Note: All case studies are anonymized. Details have been modified to protect patient identity while preserving clinical accuracy.

Case 1: Persistent Acne After Failed OTC Treatments

Patient: 23-year-old female, Gomti Nagar

Presenting concern: Active acne with post-inflammatory hyperpigmentation. Had been self-treating with over-the-counter products (benzoyl peroxide, salicylic acid face washes) for 18 months with no improvement. Previous visit to a general physician resulted in a short course of antibiotics with temporary improvement followed by relapse.

Assessment: Grade III inflammatory acne with comedonal component. Contributing factors identified: hormonal (irregular periods), environmental (hard water in her area), and product-related (using comedogenic moisturizer).

Treatment plan:

  1. Oral medication (isotretinoin at body-weight-appropriate dose after blood work)
  2. Non-comedogenic skincare routine replacement
  3. Monthly follow-ups for blood monitoring and dose adjustment

Outcome: Significant clearing by month 3. Treatment course completed in 6 months. Post-inflammatory marks addressed with a series of mild chemical peels.

Key takeaway: The previous doctor had prescribed antibiotics without addressing the hormonal and environmental factors. Proper grading and a complete assessment changed the treatment trajectory.


Case 2: Recurrent Fungal Infections During Monsoon

Patient: 35-year-old male, Mahanagar

Presenting concern: Recurring ringworm patches that returned every monsoon for 3 consecutive years despite antifungal courses. Patient had completed 4 separate rounds of oral antifungals prescribed by different doctors.

Assessment: Tinea corporis with steroid-modified presentation (patient had been applying a steroid-antifungal combination cream available over the counter). Skin scraping confirmed active fungal infection.

Treatment plan:

  1. Discontinuation of the steroid combination cream
  2. Proper-duration antifungal course (not the short 7-day courses he'd been given before)
  3. Environmental guidance: cotton clothing, body powder in humid areas, avoiding shared towels
  4. Water quality discussion: suggested shower filter given hard water contribution to skin barrier compromise

Outcome: Complete clearance within 6 weeks. No recurrence through the following monsoon season because the environmental triggers were addressed.

Key takeaway: The fungal infection wasn't "resistant" — it was being masked by steroid cream and undertreated with too-short courses. Environmental factors specific to Lucknow's monsoon were never addressed by previous doctors.

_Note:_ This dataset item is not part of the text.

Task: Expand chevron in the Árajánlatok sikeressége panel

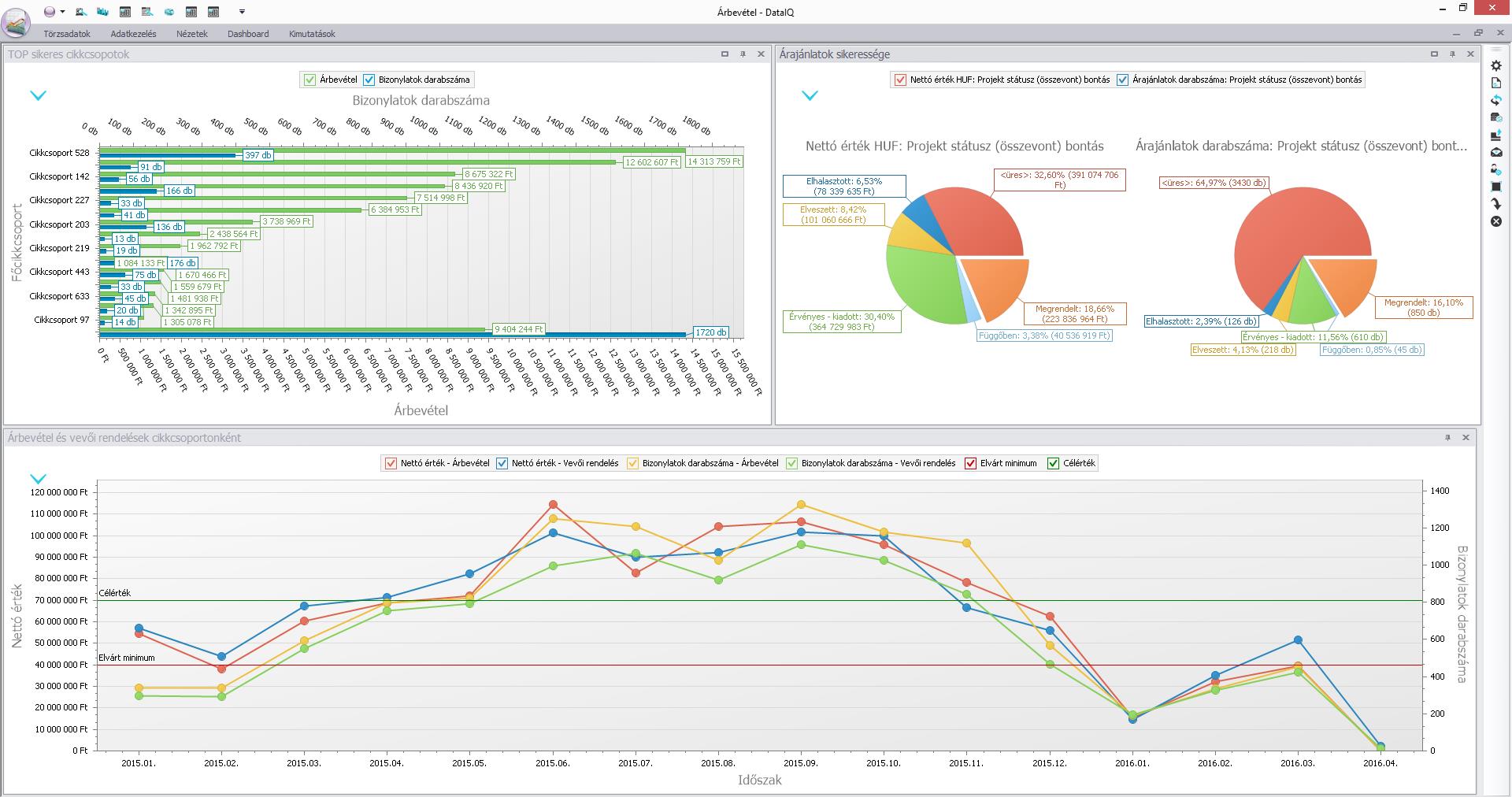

Case 3: Melasma Worsening Despite Treatment

Patient: 40-year-old female, Indira Nagar

Presenting concern: Bilateral melasma of 4 years. Had been prescribed hydroquinone by another clinic and used it continuously for 2 years. Initially improved, then plateaued and worsened.

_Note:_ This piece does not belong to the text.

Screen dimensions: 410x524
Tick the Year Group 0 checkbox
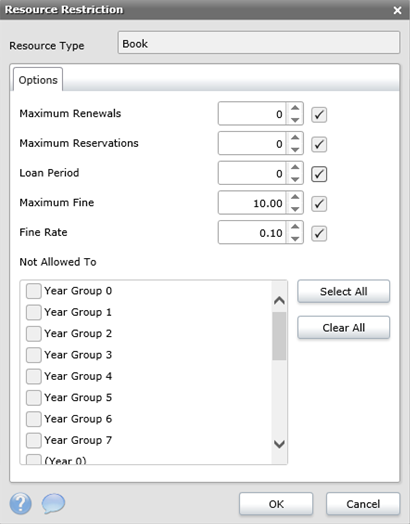[x=34, y=291]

Assessment: Mixed-type melasma (epidermal + dermal). Long-term unsupervised hydroquinone use had caused ochronosis (darkening from the medication itself). Patient was not using sunscreen consistently and was exposed to significant UV during daily commute.

Treatment plan:

  1. Hydroquinone discontinuation
  2. Broad-spectrum sunscreen (SPF 50) with reapplication education
  3. Oral tranexamic acid after blood work clearance
  4. Superficial chemical peels (every 3 weeks × 4 sessions)
  5. Maintenance protocol after initial improvement

Outcome: Noticeable improvement by week 8. Ongoing maintenance to manage the dermal component, which was explained as permanent but manageable from the start.

Key takeaway: Long-term hydroquinone without supervision caused more harm than good. Melasma needs ongoing management — not a "cure" promise.


Case 4: Hair Loss with Multiple Failed Treatments

Patient: 28-year-old male, Aliganj

Presenting concern: Progressive hair thinning over 2 years. Had tried ayurvedic oils, biotin supplements, and minoxidil — all self-prescribed based on online research. No improvement.

Assessment: Grade III androgenetic alopecia (male pattern). Blood work revealed low vitamin D and ferritin (common findings in Lucknow patients with indoor lifestyles). Trichoscopy confirmed miniaturization pattern.

Treatment plan:

  1. Started finasteride (after discussing risks and monitoring plan)
  2. Corrected nutritional deficiencies with targeted supplementation
  3. PRP therapy — 4 sessions over 4 months
  4. Minoxidil continued but with proper application technique (the patient had been applying it incorrectly)

Outcome: Noticeable reduction in hair fall by month 2. Visible density improvement by month 4. Patient now on maintenance protocol.

Key takeaway: Self-prescribed treatments failed because the underlying cause (hormonal + nutritional) was never diagnosed. A trichoscopy and blood work took 20 minutes but changed the entire treatment approach.